* Document
## start

Fraud Convictions Stand For UDF IV Executives – This Major Shareholder Wants The Board Out

Earlier this year, the U.S. Supreme Court declined to review the fraud convictions of four former United Development Funding Income Fund V (UDF IV) executives. In light of this, major shareholder NexPoint is now calling on fellow shareholders to oust the current board of trustees.

NexPoint is an alternative investment advisor and one of the largest shareholders in UDF IV. The firm is sending a letter to shareholders, many of whom are "mom and pop" retail investors, urging them to vote out current independent trustees Lawrence Jones, Philip Marshall, J. Heath Malone and Steven Finkle.

To replace them, NexPoint proposes Paul Broaddus, Edward Constantino, John Good and Julie Silcock. 

While the current board states in its own recent letter to shareholders that NexPoint is pursuing "a self-interested campaign at the expense of all UDF IV shareholders," NexPoint believes that a years-long lack of oversight has left shareholders with a de-registered, illiquid stock and no plans to restore the eroded value of UDF IV shares.

## end

* Task description
Answer these questions from the article about the UDF IV board:
(a) Which court declined to review the fraud convictions of the four former executives?
(b) Whom does NexPoint propose as replacement trustees?
(c) How does the current board describe NexPoint's campaign in its letter to shareholders?

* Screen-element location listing
## start

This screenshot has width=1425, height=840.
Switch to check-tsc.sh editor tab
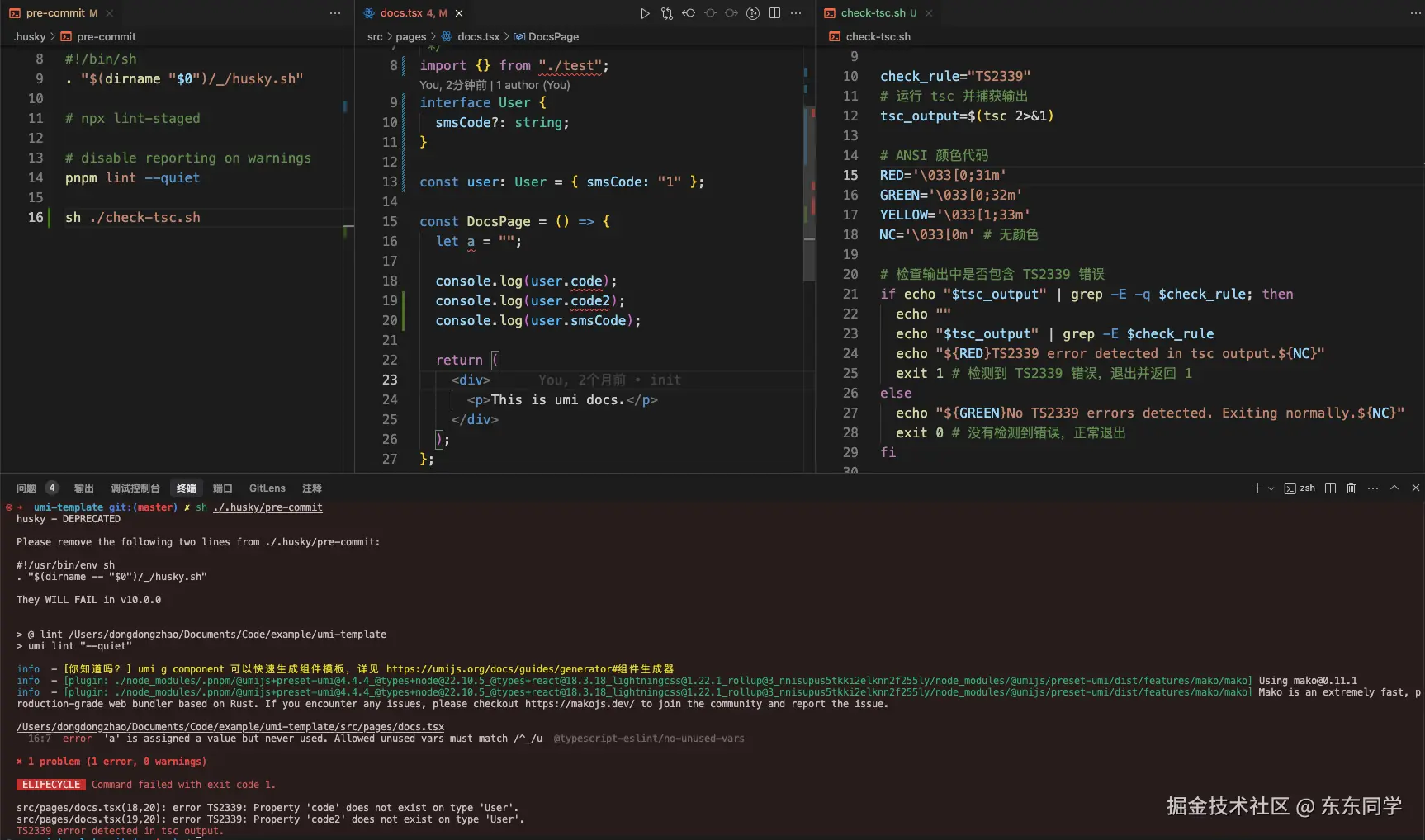click(x=873, y=13)
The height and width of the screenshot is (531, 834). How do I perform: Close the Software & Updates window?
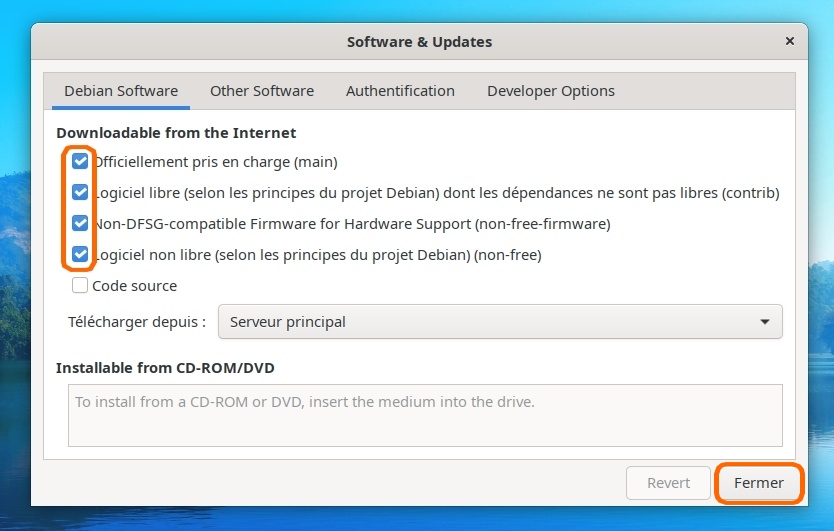[x=789, y=42]
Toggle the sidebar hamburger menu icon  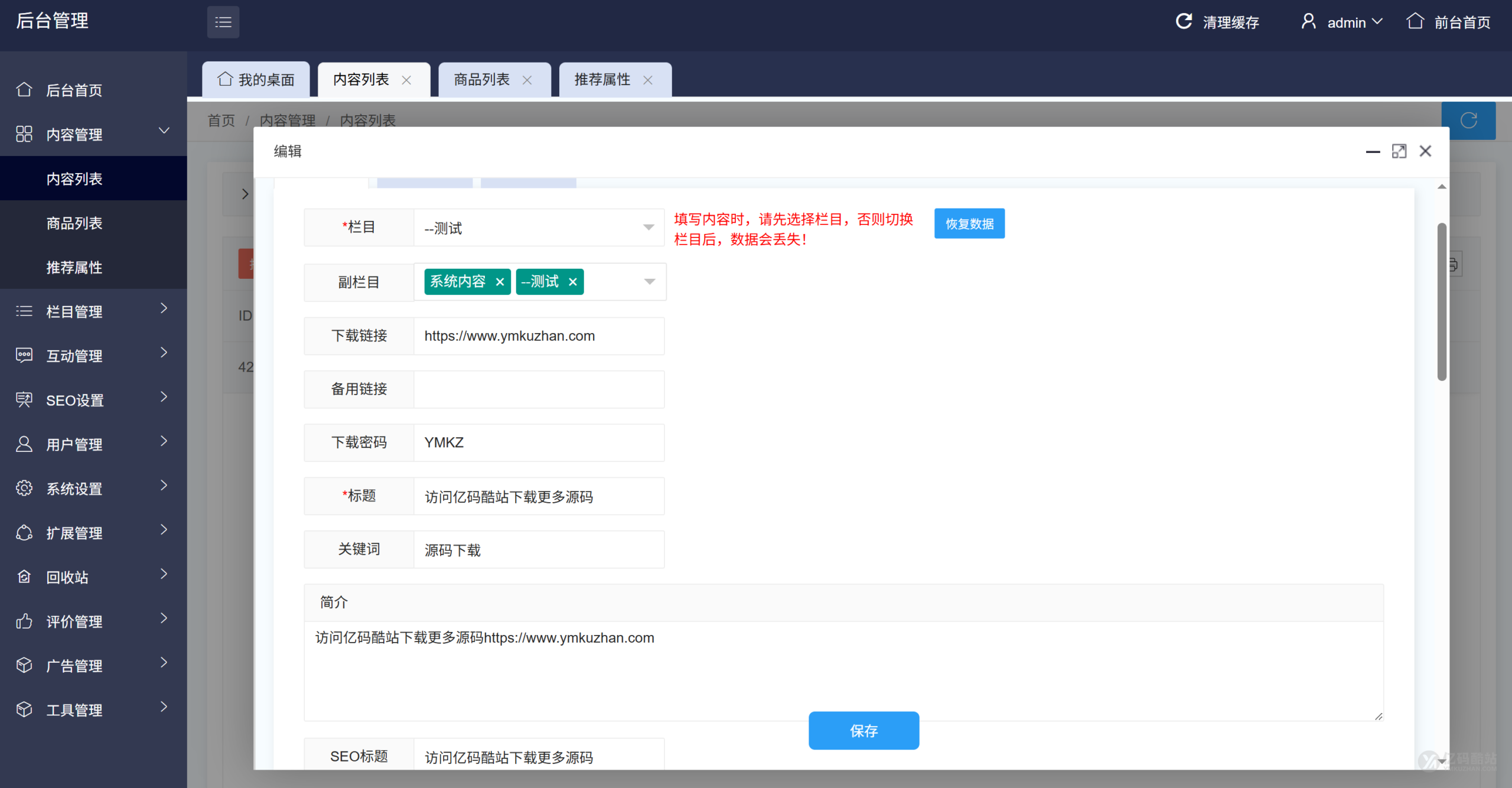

## end

* Written answer
(a) The U.S. Supreme Court.
(b) Paul Broaddus, Edward Constantino, John Good and Julie Silcock.
(c) As "a self-interested campaign at the expense of all UDF IV shareholders."